アジアの経済成長を支えるシンガポールは、総務省の特集でも触れられている通り世界のデジタル競争力ランキング(IMD)で第2位に輝きました。
シンガポールは、知識(ノウハウ)、デジタル技術(環境)、将来性(DX準備)の大きく3つの要因から導き出される世界ランキングで、1位のアメリカに続いて2位となったのです。
これはシンガポール政府による支援が後押しした結果ともいえます。
国の政策としてDX(デジタルトランスフォーメーション)を重要なものとして位置づけているからです。
本記事では、当メディアを運営するストラテジーテックコンサルティング編集部の海外担当が、シンガポールDXの成功事例をわかりやすくご紹介します。
参考:国際指標におけるポジション 第1部 特集 デジタルで支える暮らしと経済/総務省
目次
シンガポールDXのトレンド
シンガポールは、GoogleやMeta(Facebook)といった巨大ITテクノロジー企業が進出するアジア太平洋地域のデジタル技術ハブ国家でもあります。

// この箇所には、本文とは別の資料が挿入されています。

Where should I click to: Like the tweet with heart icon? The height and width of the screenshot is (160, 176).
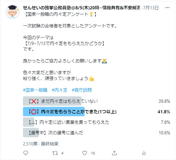85,153
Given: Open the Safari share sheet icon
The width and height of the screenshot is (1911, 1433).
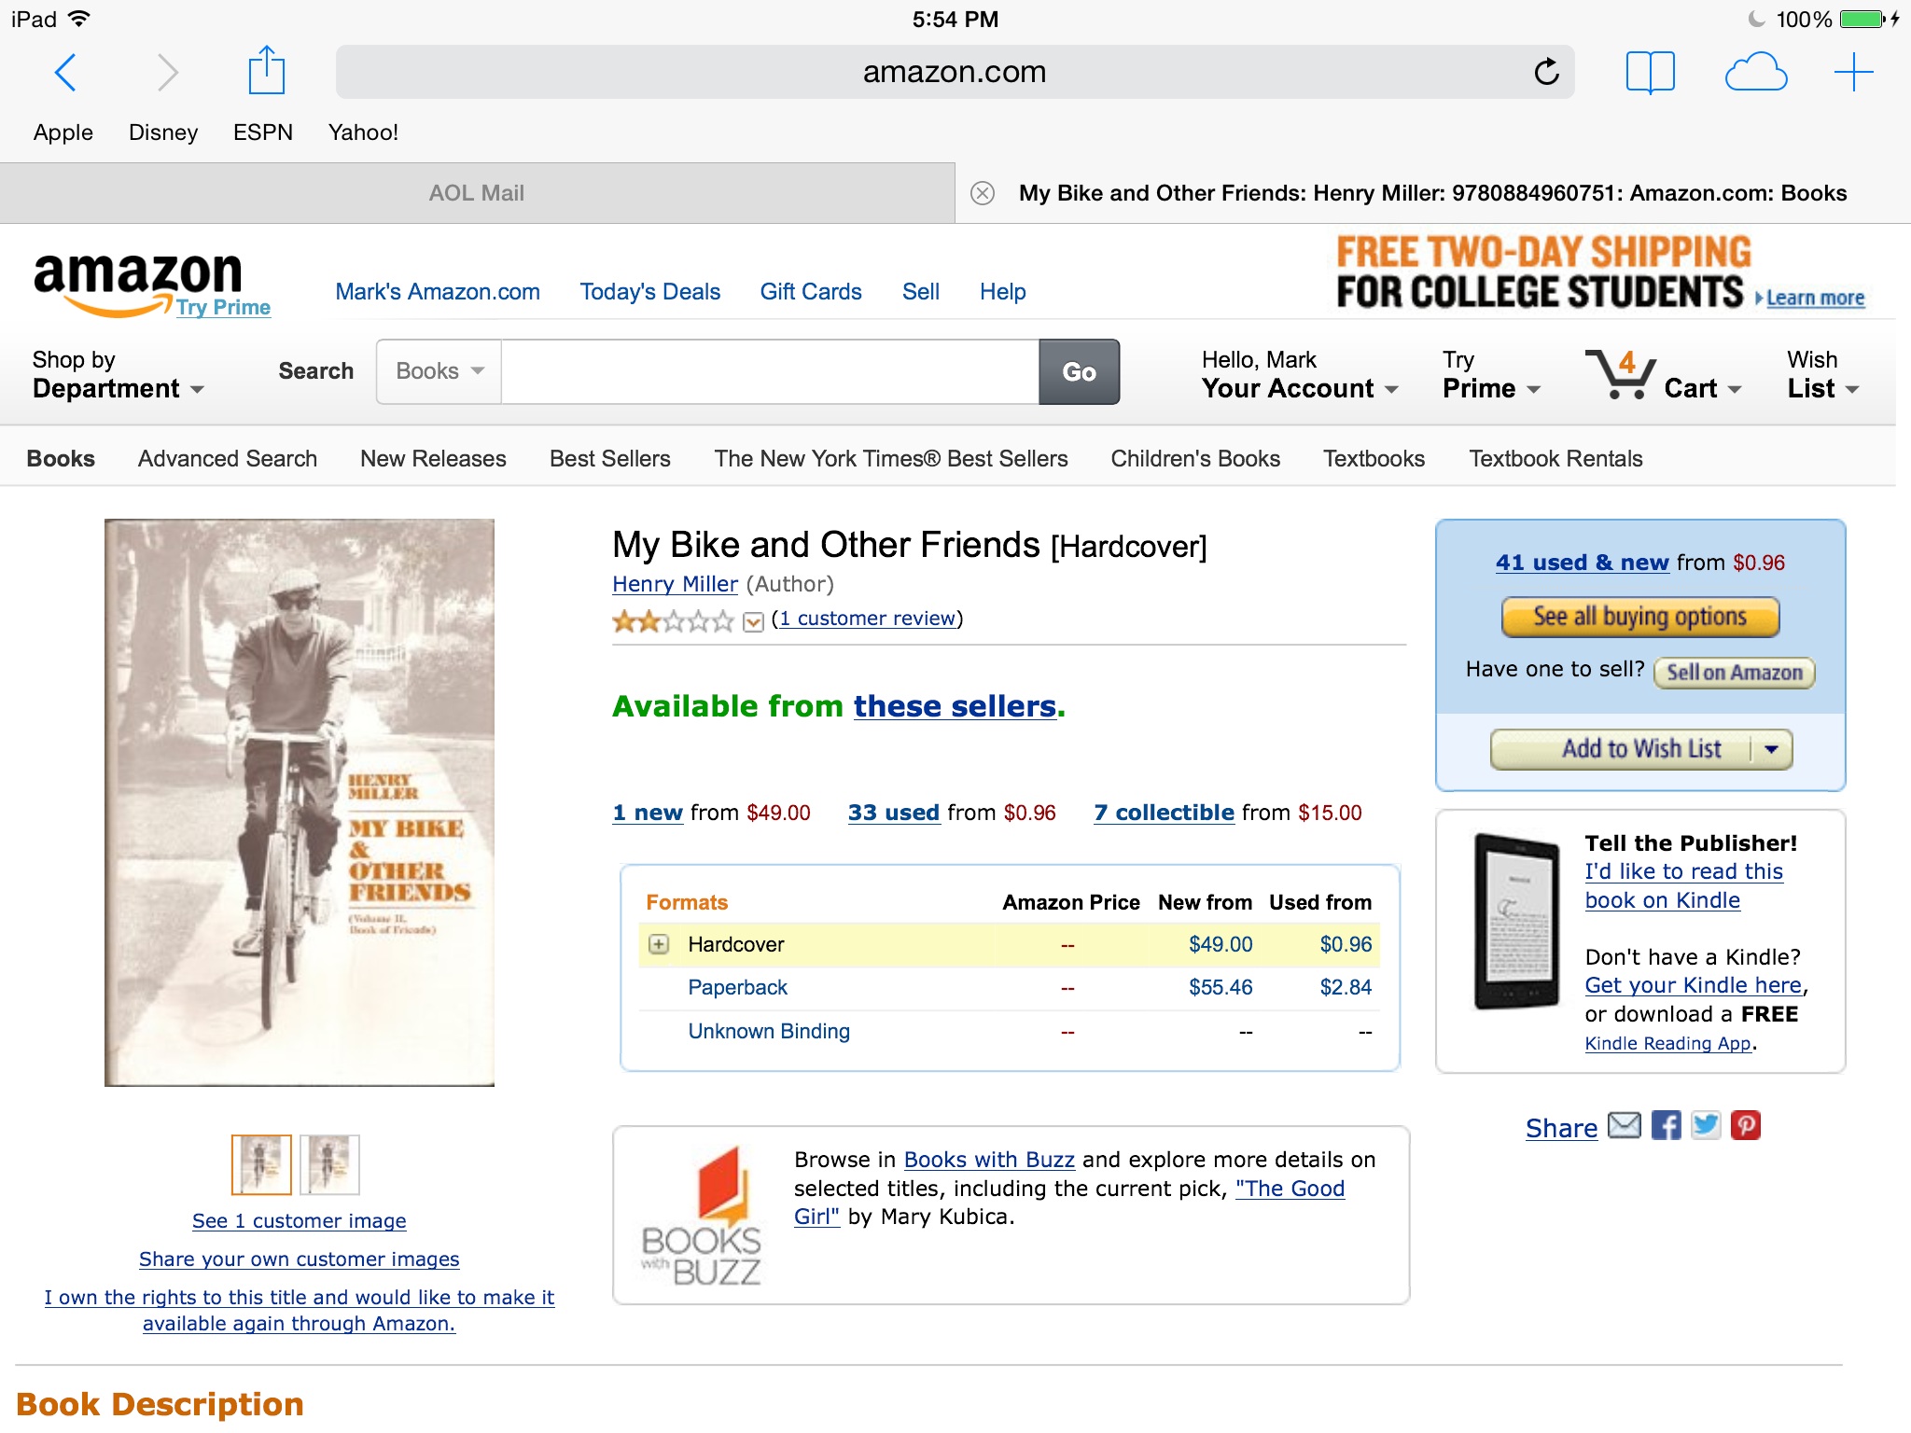Looking at the screenshot, I should (x=266, y=71).
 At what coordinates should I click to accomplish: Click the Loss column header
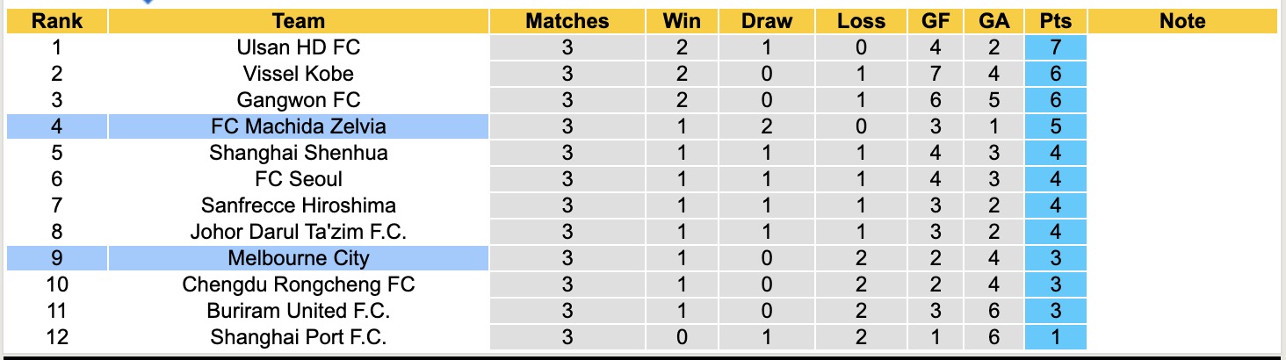[x=861, y=21]
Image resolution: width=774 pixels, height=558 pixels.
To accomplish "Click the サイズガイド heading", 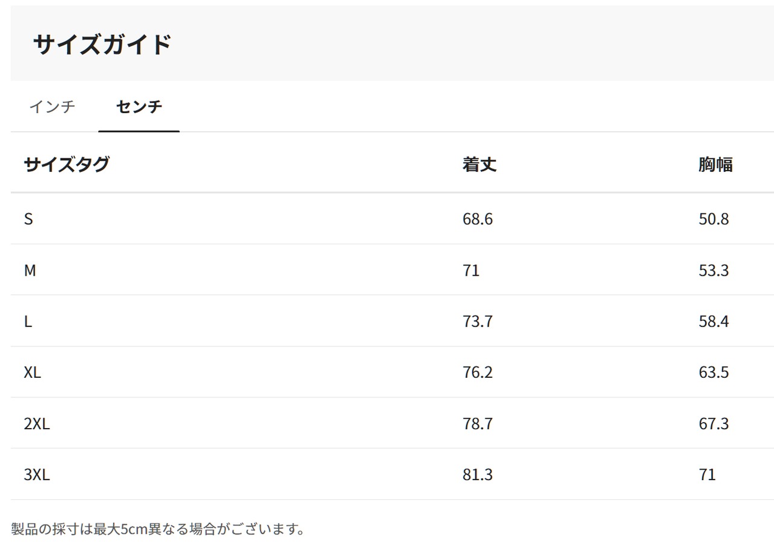I will (102, 45).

日本やオーストラリア、中国、韓国、タイ、インド、マレーシア等を含むアジア太平洋に位置する国々の中心的存在となっています。
さらにAIやIoTに必要不可欠な5Gの環境整備へ積極的に取り組むだけでなく、DXに関わるデジタル人材の育成にも注力している先進的な国家です。
このDX人材育成は企業のみならず大学の協力を受け、産学連携で体制が整えられつつあります。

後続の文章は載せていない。